普賢十大願の第三番目は広修供養です。
大乗の菩薩は広く供養を修すべきです。
以前にも申しましたが仏教では祈りはすべてが供養です。
祈願というのも畢竟供養でしかない。
ですから厳密にはご回向と祈願は区別はない。
全て祈願と言えば祈願。供養っちゃ供養です。
供養には財法二施があります。
物の供養と法の供養です。
寺院は今は法の供養しかしないようだが、災害時には炊き出しなどしたものです。
供養という字は供え、養うと書きます。
「供える」はあげるだけのことで皆わり合い簡単に出来るが、「養う」のほうは難しい。
もちろん、養うと言ってもずうっと面倒みることを言うわけではない。
時間軸で考えてその人がプラスになる施しは「養う」ということ。
ただただ、放出すりゃあいいではない。
だから智慧のある施しでなければ供養にならない。
場合によっては困っていてもあえて何も上げないのが「養う」になることだってある。
私が20代の頃はまだ。町に「傷痍軍人」の姿でいわゆる「おこもさん」・物乞いをしてる人がいた。わざわざ軍帽かぶった白衣姿や兵隊の格好で日の丸をたててぬかずいている。

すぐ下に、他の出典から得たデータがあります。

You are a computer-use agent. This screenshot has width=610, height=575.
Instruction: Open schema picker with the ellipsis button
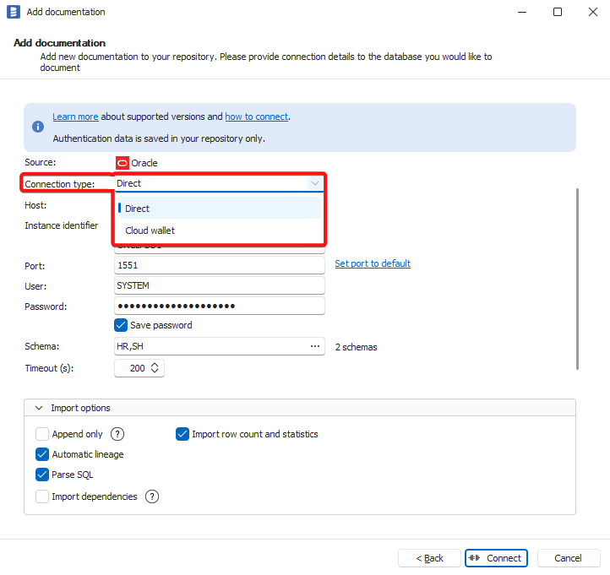click(315, 346)
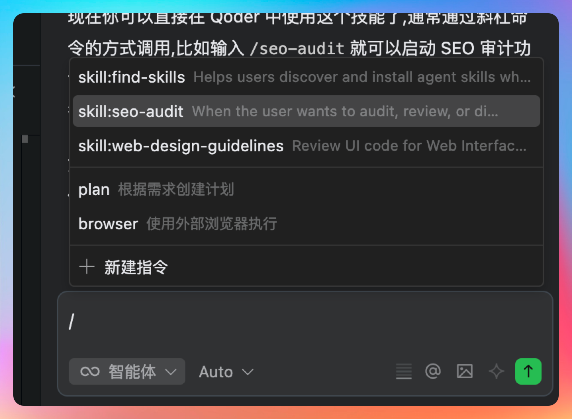572x419 pixels.
Task: Select skill:find-skills from the command list
Action: 131,77
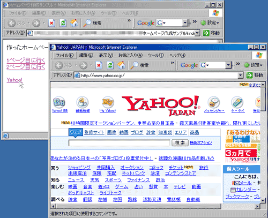Open the My Yahoo! icon

[108, 102]
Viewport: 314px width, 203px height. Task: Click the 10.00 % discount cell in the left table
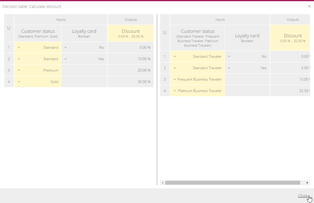point(131,59)
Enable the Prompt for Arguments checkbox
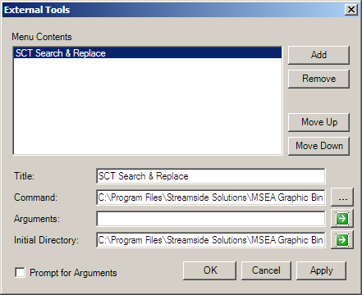The width and height of the screenshot is (362, 295). coord(20,272)
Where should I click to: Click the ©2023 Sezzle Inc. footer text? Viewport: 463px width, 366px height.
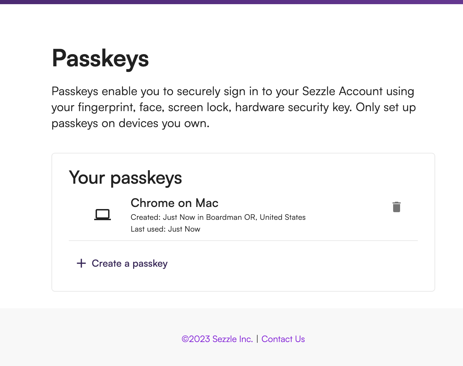tap(217, 339)
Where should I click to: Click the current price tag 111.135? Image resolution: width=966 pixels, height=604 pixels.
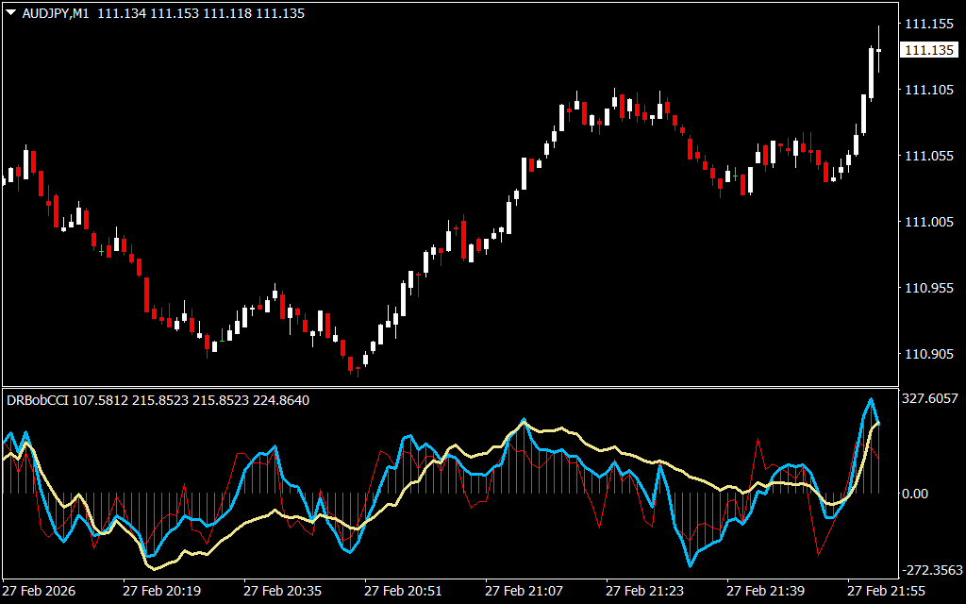928,51
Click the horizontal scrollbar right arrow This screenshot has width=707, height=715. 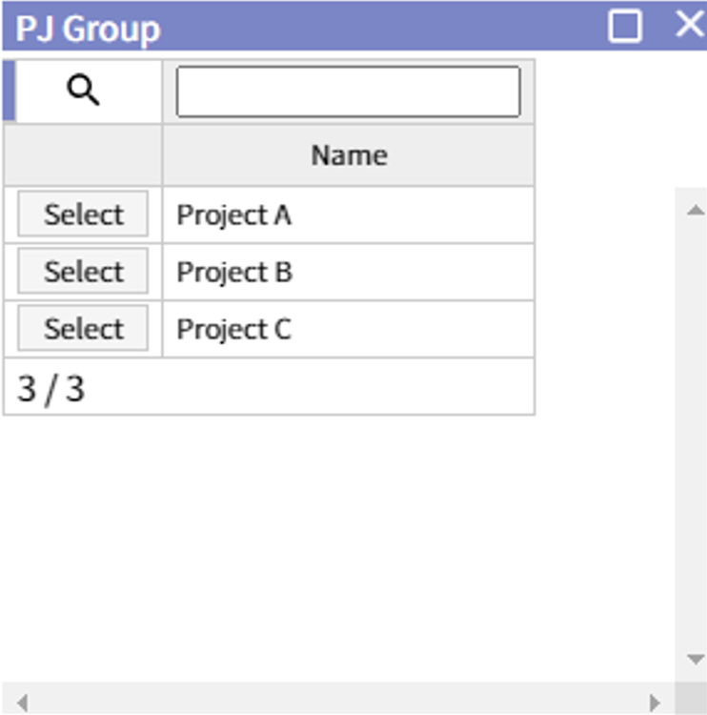pyautogui.click(x=655, y=703)
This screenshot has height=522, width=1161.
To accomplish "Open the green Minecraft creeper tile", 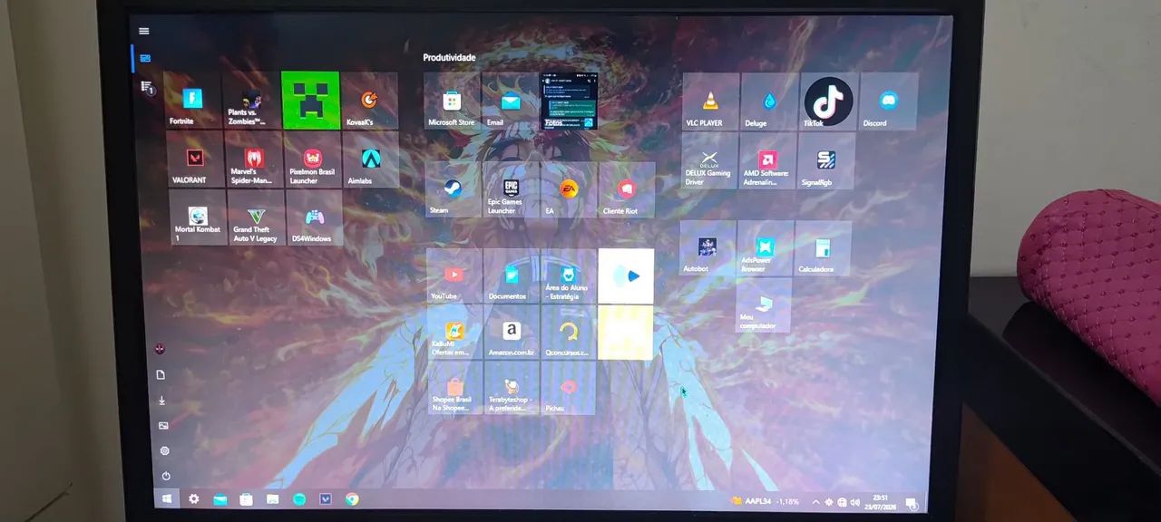I will point(310,100).
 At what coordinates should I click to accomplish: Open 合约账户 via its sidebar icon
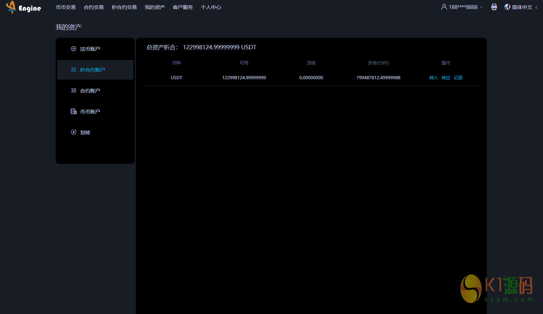coord(74,90)
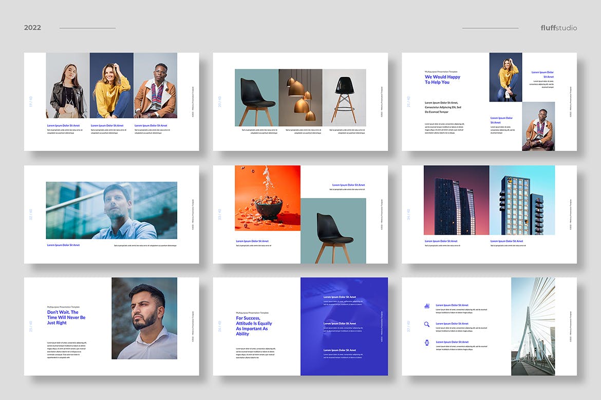
Task: Select the hanging copper pendant lamps photo
Action: click(301, 97)
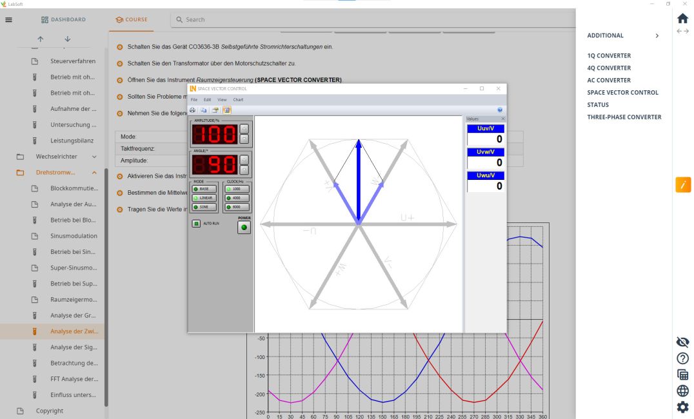Go to the home page icon

coord(682,19)
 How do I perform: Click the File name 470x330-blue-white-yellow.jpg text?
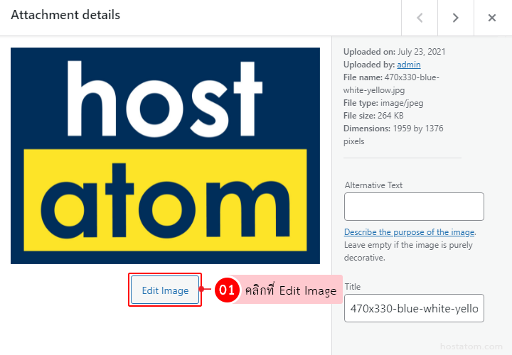click(x=391, y=84)
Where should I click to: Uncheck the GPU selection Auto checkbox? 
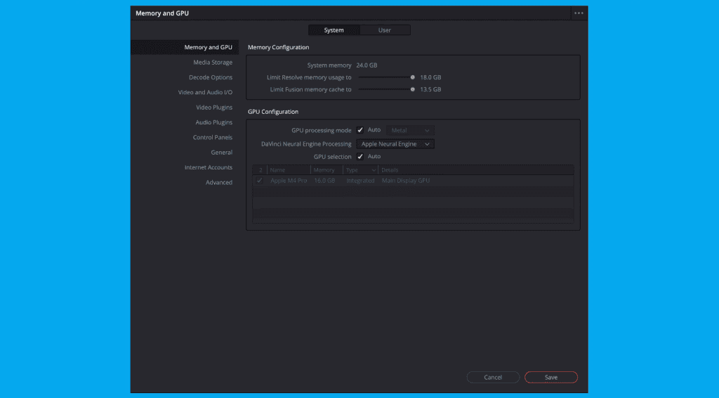point(360,157)
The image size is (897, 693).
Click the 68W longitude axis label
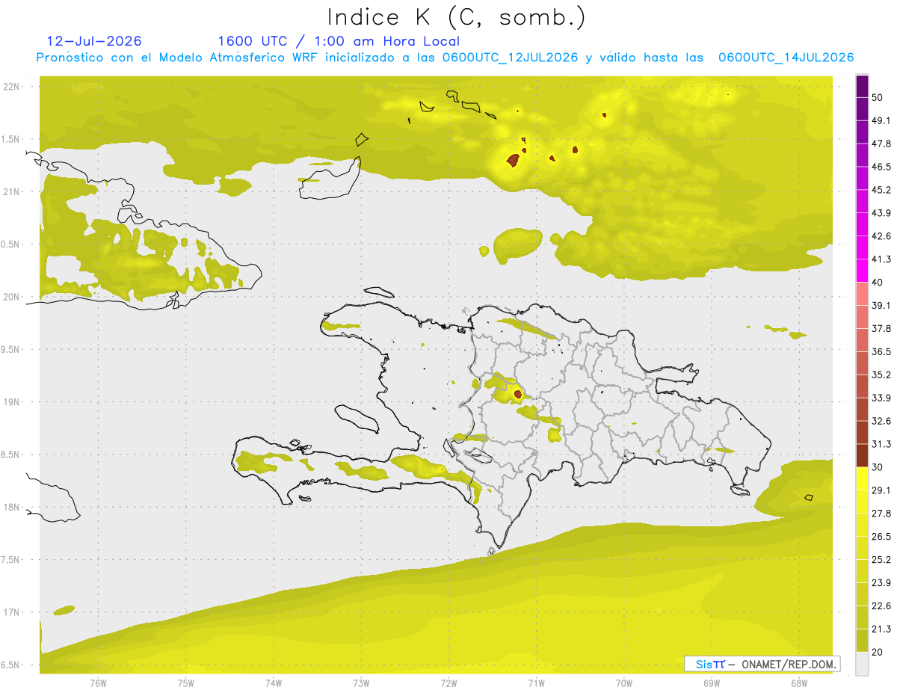click(798, 683)
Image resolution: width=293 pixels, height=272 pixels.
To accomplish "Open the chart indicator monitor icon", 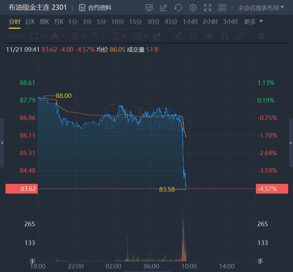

凝った人はアコーデオンやハーモニカで軍歌を演奏までしている。
戦争で身内を失ったり、兵隊に出て戦死した人たちの遺族は「かわいそう」と思って施してくれるのだろう。
当時通っていたお寺の最寄り駅にもたまたまそういう人を見かけたことがあります。
その話を師匠にしたら
「戦争終わって何年たっていると思う?30年以上たってそんなことしているなどとんでもない!
たとえ、本当に手足はなくても街頭にやってきての物乞いをし、夕方家に帰れるなら他に生活のためにできることはあるはずだ。そのような怠け者に金を与えることは善行ではなく、人を怠けさす悪行にしかならない。」と厳しく評されました。
これはまたたぶん大昔の話ですこんな話があります。
ある里に山から鹿が下りてきて、妙に人を恐れない。かわいらしく人を慕ってくる風でもある。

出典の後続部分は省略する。